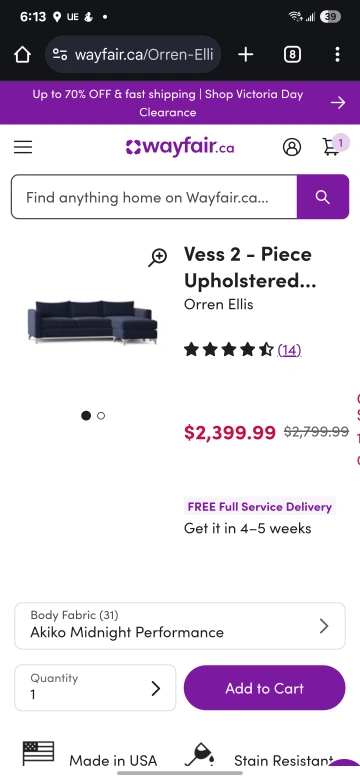This screenshot has height=780, width=360.
Task: Go to the Wayfair.ca logo homepage
Action: [x=180, y=147]
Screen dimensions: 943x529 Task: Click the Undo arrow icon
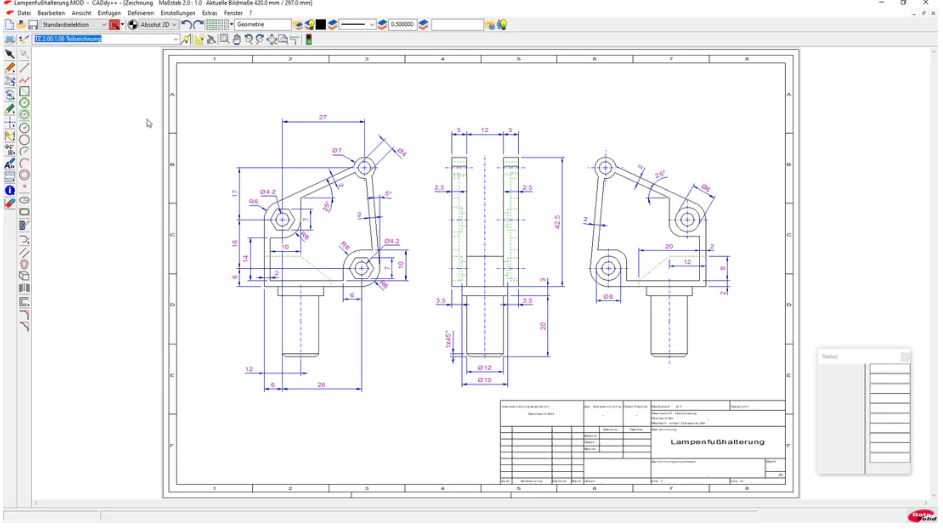pos(187,24)
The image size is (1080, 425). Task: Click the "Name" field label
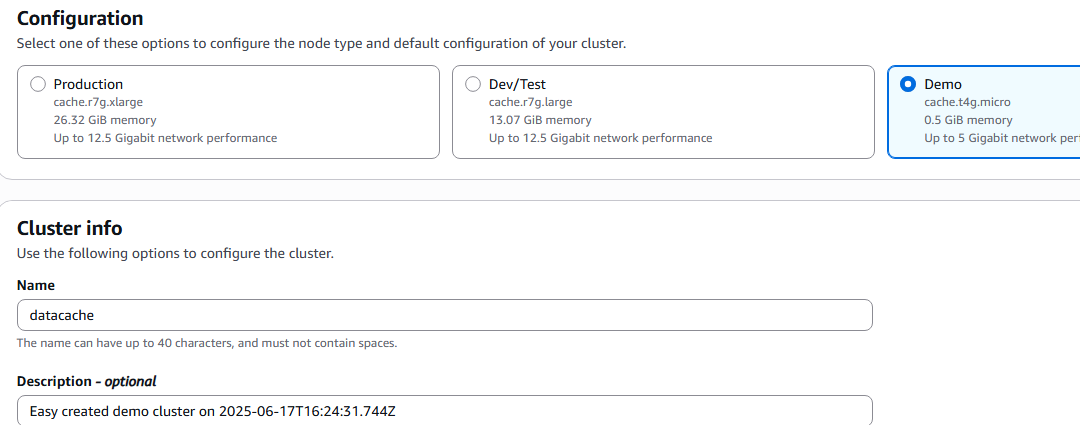[36, 285]

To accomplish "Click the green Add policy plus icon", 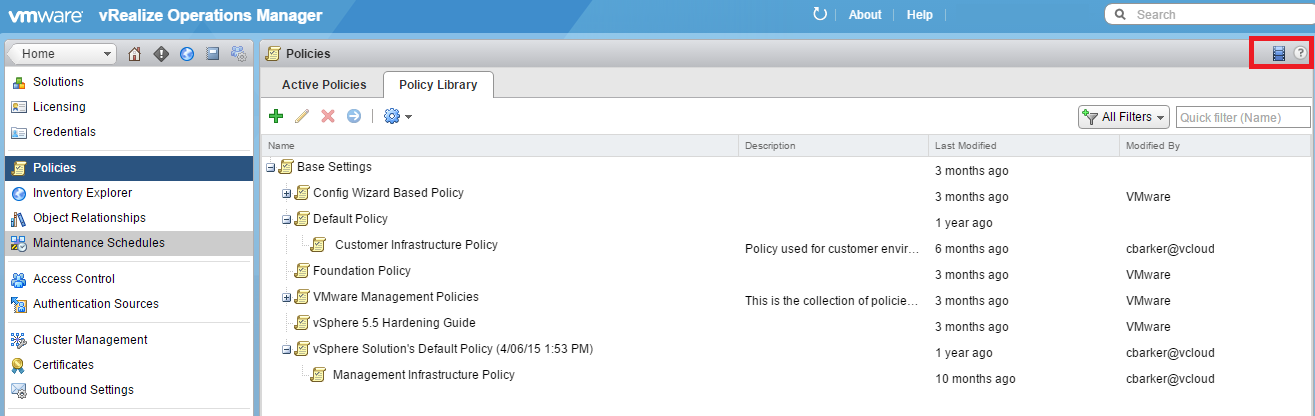I will click(276, 117).
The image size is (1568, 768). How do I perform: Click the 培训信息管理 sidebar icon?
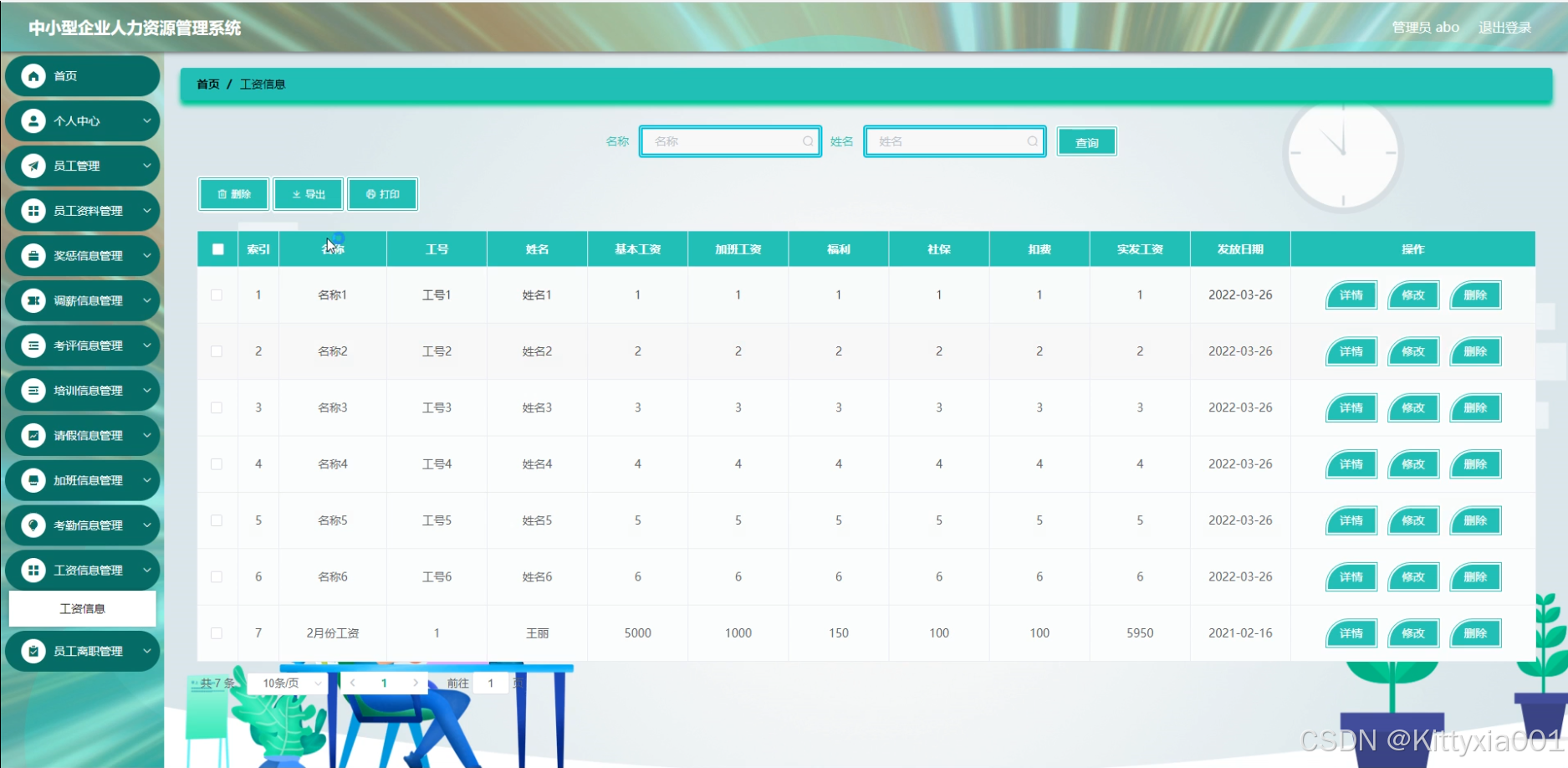[33, 391]
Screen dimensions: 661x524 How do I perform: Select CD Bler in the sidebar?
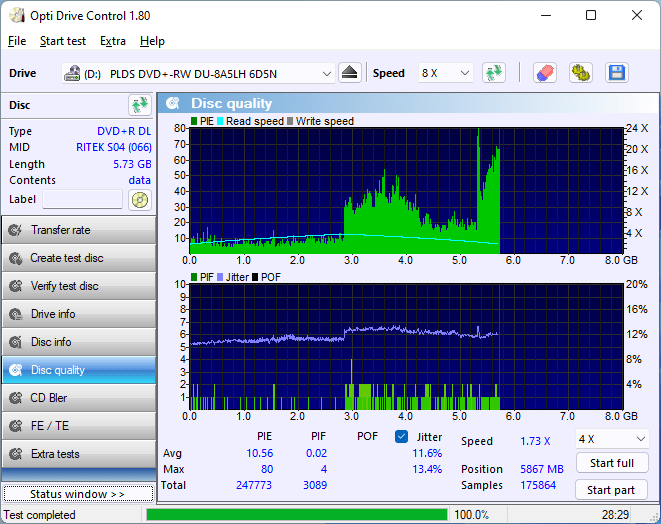(78, 398)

::::::::

What you will do: Omit all pictures and write out, exactly, only the lines from the line containing "Screen dimensions: 661x524" through the last line of the entries above.

Expected output:
Screen dimensions: 661x524 How do I perform: Select CD Bler in the sidebar?
(78, 398)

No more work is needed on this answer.